Qual'è Arte Marziale più efficace? E la difesa personale?



Per assurdo questa è finora la domanda più complessa.

In questa risposta non c'è nulla di storico, ma la filosofia di base delle Arti Marziali e non ritenendo che la mia possa essere la verità assoluta, mi limiterò a rispondere secondo quanto tutti i grandi maestri che ho incontrato, con cui ho studiato e quelli del passato che ho conosciuto attraverso i miei studi, mi hanno riportato, ma che comunque mi trovano concorde.

Sono certo di deludere molti, ma l'Arte Marziale più efficace non esiste. Questo male, questa necessità di trovare l'Arte Marziale che renda invincibili è una fissazione occidentale che cerca il codice, il mezzo..."non ci riesco? ho bisogno di credere in qualcosa che lo renda possibile". Noi abbiamo questo atteggiamento in tutto, nelle Arti Marziali, come nella religione, nella politica ecc.

Mai nessun pensiero è più lontano di questo dalle Arti Marziali.

Queste discipline non funzionano, nessuna di esse, se non è il praticante a "funzionare". La disciplina, qualsiasi essa sia, si plasma intorno al singolo praticante.

L'efficacia nasce se si sviluppano capacità interiori per gestire le situazioni di battaglia in cui ci si può ritrovare.

Nessuna Arte Marziale è difesa personale!

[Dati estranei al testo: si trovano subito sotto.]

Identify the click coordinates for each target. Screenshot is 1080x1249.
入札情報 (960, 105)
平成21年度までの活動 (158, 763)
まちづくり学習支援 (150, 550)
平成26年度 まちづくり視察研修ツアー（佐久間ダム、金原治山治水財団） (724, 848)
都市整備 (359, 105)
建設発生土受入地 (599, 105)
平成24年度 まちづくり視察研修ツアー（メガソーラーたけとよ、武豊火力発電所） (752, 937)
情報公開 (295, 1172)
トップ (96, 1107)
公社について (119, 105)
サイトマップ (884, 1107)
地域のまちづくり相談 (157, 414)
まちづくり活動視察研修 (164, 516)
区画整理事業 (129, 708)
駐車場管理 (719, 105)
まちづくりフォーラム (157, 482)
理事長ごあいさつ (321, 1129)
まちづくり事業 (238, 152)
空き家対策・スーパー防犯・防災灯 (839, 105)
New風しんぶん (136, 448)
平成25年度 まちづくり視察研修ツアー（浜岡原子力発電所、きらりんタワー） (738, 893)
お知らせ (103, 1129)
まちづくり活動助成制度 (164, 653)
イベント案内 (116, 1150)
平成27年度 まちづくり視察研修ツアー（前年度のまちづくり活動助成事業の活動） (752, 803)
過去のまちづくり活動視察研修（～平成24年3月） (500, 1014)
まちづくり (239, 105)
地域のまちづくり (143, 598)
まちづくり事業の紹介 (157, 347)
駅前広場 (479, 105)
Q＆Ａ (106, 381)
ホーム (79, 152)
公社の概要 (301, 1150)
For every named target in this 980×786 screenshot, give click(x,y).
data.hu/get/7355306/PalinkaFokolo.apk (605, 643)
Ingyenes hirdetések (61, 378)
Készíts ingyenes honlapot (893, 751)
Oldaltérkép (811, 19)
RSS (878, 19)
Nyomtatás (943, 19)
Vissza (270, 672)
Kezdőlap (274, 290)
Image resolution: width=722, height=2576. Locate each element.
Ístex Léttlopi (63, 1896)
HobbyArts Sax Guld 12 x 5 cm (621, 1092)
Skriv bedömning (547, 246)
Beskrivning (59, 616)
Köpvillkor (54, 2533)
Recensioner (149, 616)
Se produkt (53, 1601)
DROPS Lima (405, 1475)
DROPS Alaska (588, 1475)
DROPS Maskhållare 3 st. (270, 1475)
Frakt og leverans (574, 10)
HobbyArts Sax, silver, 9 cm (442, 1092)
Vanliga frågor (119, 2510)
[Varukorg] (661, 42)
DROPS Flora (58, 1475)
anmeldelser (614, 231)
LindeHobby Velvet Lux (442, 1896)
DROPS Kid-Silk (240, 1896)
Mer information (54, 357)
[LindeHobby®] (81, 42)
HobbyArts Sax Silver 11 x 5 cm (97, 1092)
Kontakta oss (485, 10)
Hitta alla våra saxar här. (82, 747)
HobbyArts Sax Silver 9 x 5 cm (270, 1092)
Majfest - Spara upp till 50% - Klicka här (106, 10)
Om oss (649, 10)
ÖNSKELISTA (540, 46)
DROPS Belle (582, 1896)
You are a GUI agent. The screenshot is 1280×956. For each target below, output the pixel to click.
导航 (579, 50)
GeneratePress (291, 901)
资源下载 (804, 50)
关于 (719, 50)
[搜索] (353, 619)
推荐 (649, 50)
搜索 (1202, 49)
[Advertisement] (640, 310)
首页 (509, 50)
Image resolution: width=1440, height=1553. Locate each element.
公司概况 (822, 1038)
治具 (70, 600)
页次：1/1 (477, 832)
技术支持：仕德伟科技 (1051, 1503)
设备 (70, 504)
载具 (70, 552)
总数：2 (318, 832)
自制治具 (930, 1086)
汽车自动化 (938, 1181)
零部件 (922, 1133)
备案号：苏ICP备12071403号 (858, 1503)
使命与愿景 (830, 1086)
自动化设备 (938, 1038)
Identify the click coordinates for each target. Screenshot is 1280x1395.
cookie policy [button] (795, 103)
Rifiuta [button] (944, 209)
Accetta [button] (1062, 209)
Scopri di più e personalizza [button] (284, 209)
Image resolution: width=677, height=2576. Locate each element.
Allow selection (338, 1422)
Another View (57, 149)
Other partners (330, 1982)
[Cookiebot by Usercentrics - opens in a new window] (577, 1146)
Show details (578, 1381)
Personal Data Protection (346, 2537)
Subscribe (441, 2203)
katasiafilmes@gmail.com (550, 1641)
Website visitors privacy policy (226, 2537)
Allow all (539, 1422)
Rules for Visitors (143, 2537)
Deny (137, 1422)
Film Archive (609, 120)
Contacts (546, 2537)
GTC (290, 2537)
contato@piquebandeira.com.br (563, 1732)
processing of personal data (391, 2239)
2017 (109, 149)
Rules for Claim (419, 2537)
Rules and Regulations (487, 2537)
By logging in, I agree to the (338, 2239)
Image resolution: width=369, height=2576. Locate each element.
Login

Faccio un esempio: posso studiare una qualsiasi disciplina per anni e diventare un ottimo tecnico, ma se non raggiungo la capacità di neutralizzare le emozioni dinanzi ad un attacco, il mio corpo non si muoverà...non riuscirei nemmeno a fuggire, perché le mie gambe si bloccherebbero.

Non è lo studio della tecnica 4 su attacco 7 a rendermi capace di applicare nella realtà quella tecnica, ma i principi che sottendono ad essa.

Tutte le tecniche, i kata, le applicazioni ecc. non sono mezzi per difendersi, ma opportunità per allenare dei principi applicabili universalmente nelle sfide della vita come sul campo di battaglia. Musashi Miyamoto (1584-1645), forse il più grande samurai della storia, che non ha perso nessuno degli oltre 300 duelli sostenuti, fondatore della scuola di spada Niten Ichi Ryū, autore del testo sacro dei combattenti giapponesi e non solo, il Gorin no Sho (il Libro dei 5 anelli), riteneva che era necessario studiare solo 5 tecniche durante la pratica, i cui principi sono alla base di tutto il Kenjutsu e per esteso ciò vale per ogni disciplina, giapponese e non.

Racconto una mia esperienza. Molti anni fa, ero con un amico praticante di Tai Chi Chuan, per strada. Ci fermarono due ragazzi intenzionati a rapinarci. Uno di loro si scagliò contro il mio amico intimandogli di consegnargli la collanina. Senza perdere la calma ed il sorriso, il mio amico al momento giusto, gli disse "sai? hai dei bellissimi occhi". L'aggressore fu interrotto nel suo impeto, come se durante una corsa gli si fosse parato qualcosa d'avanti all'improvviso. In quel momento, avemmo tutto il tempo di allontanarci. Non ci ripresero più. Ecco, quel mio amico, praticante di Tai Chi, forse la disciplina meno efficace in assoluto per i praticanti delle Arti "Street Fighting", ha applicato la sua Arte, lui fu un Budōka, aveva perfettamente chiaro il principio e la capacità interiore per applicarlo. Quello per me è Arte Marziale, “combattere senza combattere”, ma a questo argomento dedicheremo una risposta ad hoc successivamente.

Solitamente diffido da chi vende la difesa personale da strada, contro aggressione, borseggio, stupro ecc., senza i principi nessuna tecnica, anzi "mossa", è "efficace".

Concludo citando una frase che mi sta particolarmente a cuore: "si studia il Budō, non per diventare più forti ma per far fronte a ciò che ci rende deboli!"